В дискурсе современной экономики такого рода рекомендация могут быть расценены как своекорыстные и свидетельствующие о предвзятости тех, кому выгодно выделение финансовых средств на культуру. Такую позицию можно понять, особенно в контексте модели политического процесса, в котором господствующее место занимает культурная элита. Тем не менее в либерально-демократическом обществе в конечном счете нужно апеллировать к целям и устремлениям людей в целом, а не к ценностям культурного истеблишмента или экономических бюрократов. То немногое, что мы знаем об отношении общества к экономическим, социальным и культурным влияниям на его жизнь, похоже, указывает на то, что человеческое счастье шире любых экономических измерений[204]. Культурная ценность в том смысле, в котором мы здесь о ней рассуждаем, может иметь некоторую важность для удовлетворения желаний человека.
Все это указывает на двухаспектный подход к формированию культурной политики, в которой результаты, связанные как с экономической, так и с культурной ценностью, рассматриваются при оценке политических инициатив вместе, т. е. объективной функцией культурной политики становится общая максимизация экономической и культурной ценности. Удельный вес этих двух составляющих, разумеется, будет варьироваться в каждом конкретном случае.
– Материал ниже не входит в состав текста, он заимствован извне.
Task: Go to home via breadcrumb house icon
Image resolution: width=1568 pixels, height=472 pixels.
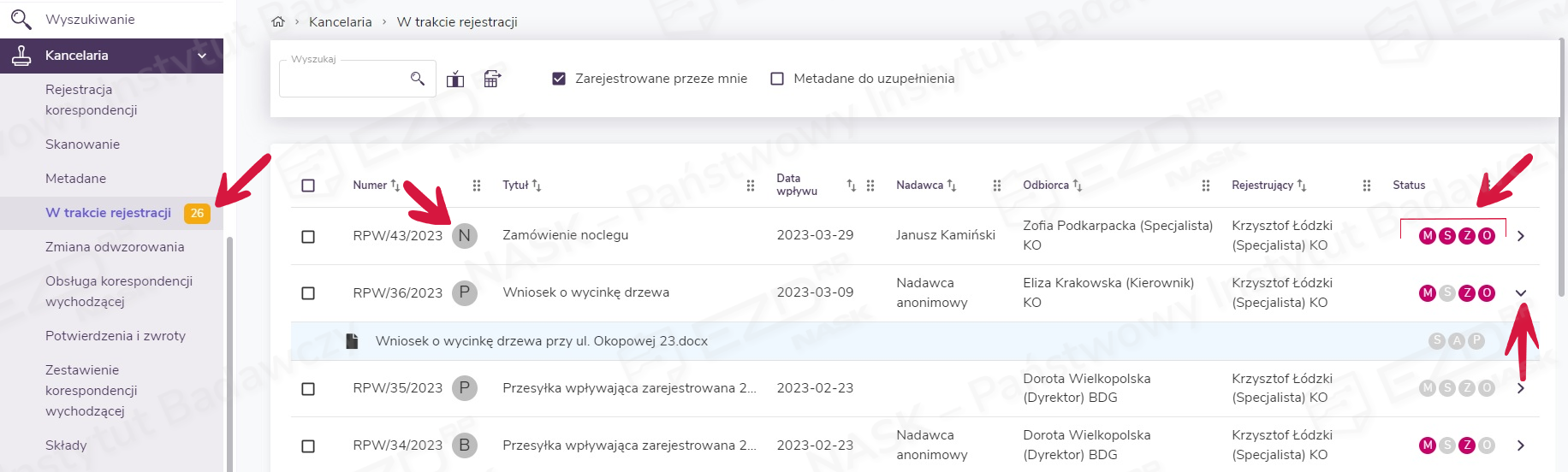Action: point(278,22)
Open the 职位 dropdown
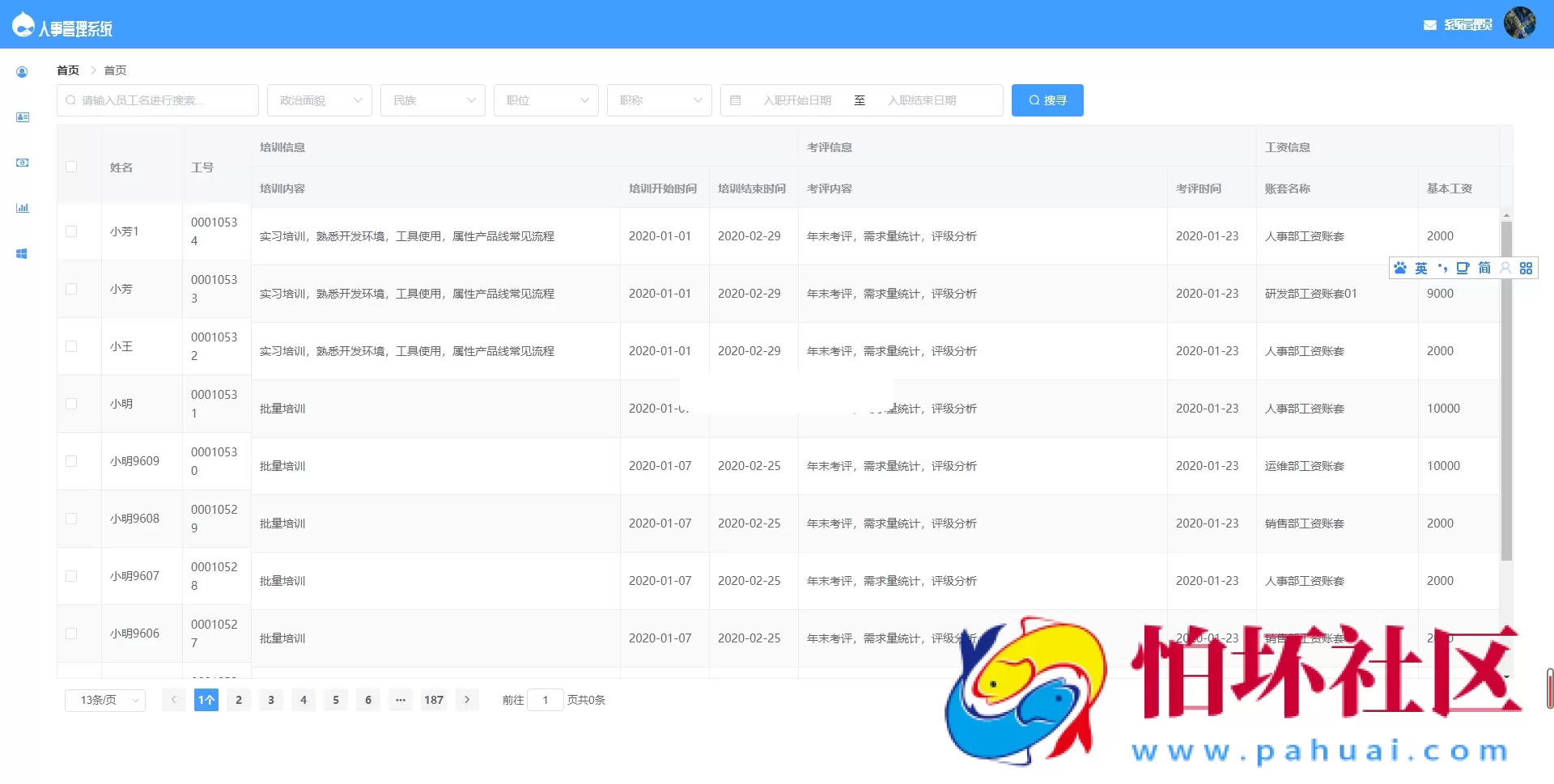This screenshot has height=784, width=1554. [x=546, y=100]
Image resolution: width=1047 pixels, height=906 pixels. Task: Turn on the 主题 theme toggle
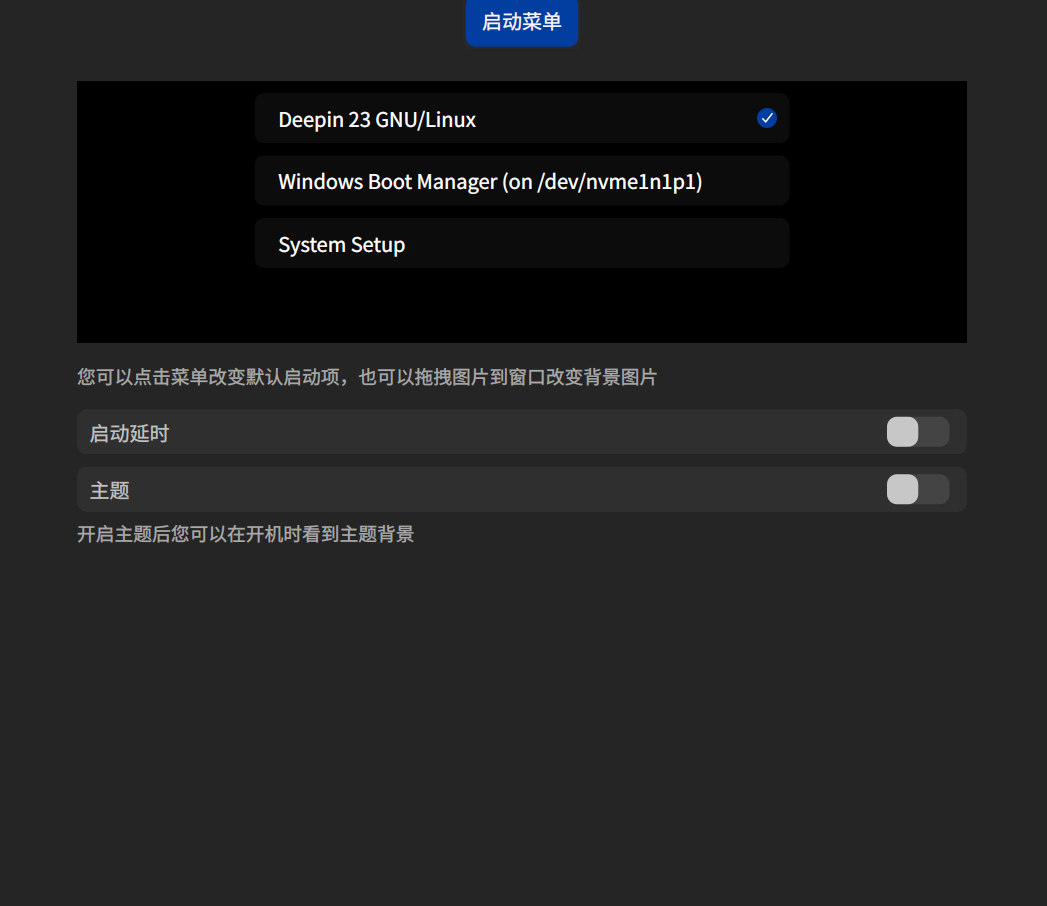point(917,489)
Например, политика в отношении культурных индустрий как таковых вполне может уделять больше внимания созданию экономической ценности, хотя и с учетом ограничений, накладываемых культурой, тогда как политика, направленная на более очевидные культурные цели, например, на поддержку художников, как предполагается, будет придавать большее значение культурной ценности, хотя опять-таки с учетом экономических факторов. Объективная функция политики, претендующей на охват всех вопросов, не может считаться полноценной, если ориентируется только на экономическую ценность.